ロンダ旧市街にはイスラム時代の名残を残す建物や近代以降のキリスト教的建造物、世界最古の闘技場など見所はたくさんあり、訪れる人の目を楽しませてくれています。そして何よりも街全体が崖の上にあり、天空の街から見下ろす景色は思わずため息が出てしまうような美しさです。その景色を見ながら街を散策するだけでも充分に楽しむことができます。
見どころ
スペインの激動の歴史の中にあり様々に変化を遂げてきたロンダの街には魅力的なものがたくさんあります。特にロンダ旧市街には時代ごとに変わる芸術様式が多く残され、それを追っていけばこの地が歩んだ歴史を感じることができるでしょう。
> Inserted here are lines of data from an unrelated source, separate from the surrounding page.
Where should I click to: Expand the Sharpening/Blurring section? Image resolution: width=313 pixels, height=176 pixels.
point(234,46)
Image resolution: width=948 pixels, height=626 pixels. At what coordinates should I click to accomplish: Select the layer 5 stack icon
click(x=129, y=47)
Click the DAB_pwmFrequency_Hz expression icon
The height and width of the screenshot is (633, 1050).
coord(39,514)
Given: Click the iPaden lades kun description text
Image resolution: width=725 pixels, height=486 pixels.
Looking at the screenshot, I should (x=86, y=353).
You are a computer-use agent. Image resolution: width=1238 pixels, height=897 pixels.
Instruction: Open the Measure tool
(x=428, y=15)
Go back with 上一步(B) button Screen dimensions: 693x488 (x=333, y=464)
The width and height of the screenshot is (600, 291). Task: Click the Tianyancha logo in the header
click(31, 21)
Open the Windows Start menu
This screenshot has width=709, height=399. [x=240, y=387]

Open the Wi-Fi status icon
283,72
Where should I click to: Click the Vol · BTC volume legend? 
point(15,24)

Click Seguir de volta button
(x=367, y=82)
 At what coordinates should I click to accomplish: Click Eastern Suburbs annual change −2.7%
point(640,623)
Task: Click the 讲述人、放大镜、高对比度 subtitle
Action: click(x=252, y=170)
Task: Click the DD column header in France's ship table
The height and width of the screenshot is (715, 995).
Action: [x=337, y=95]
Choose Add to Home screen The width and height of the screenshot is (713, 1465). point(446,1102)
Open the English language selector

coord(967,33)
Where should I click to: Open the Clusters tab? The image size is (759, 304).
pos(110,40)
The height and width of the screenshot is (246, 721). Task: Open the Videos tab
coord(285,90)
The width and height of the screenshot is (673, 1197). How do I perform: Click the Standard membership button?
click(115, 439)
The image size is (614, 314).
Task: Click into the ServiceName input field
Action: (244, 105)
城塞都市であったロンダの街は至るところにその名残があり、街の東側にはヒハーラの城門というイスラム時代の城壁の一部が残されています。城壁のある大地からはアンダルシアの景色を臨むことができ、また夜にはライトアップされているので昼とは違った顔を楽しむこともできます。また旧市街と新市街とを結ぶヌエボ橋は18世紀頃建築された橋で、街のシンボルとして知られています。ロンダ渓谷にかかるこの橋は100m近い高さを誇り、景色の美しさと橋自体の歴史的価値によって観光客の人気を集めています。街中へ進んでいくと目に入るのは一際大きな建物、聖母マリア教会です。イスラム支配下にあったモスクの跡地に建設されたもので、イスラム建築とキリスト教的建築様式が融合した「ムデハル」という建築様式で建てられた特徴的な建物です。この聖母マリア教会のある広場はパルセンツ公爵夫人広場と呼ばれ、旧市街で最も大きな広場であり、教会の他にも18世紀に建てられた、アーチが特徴的な市庁舎や聖イザベル修道院など見所はたくさんあります。またオレンジの木に囲まれる広場には噴水があったりカフェがあったりと人々の憩いの場となっています。
一つの街でありながら、様々な時代の異なる文化を体験できるロンダで歴史探索をしてみてはいかがでしょうか。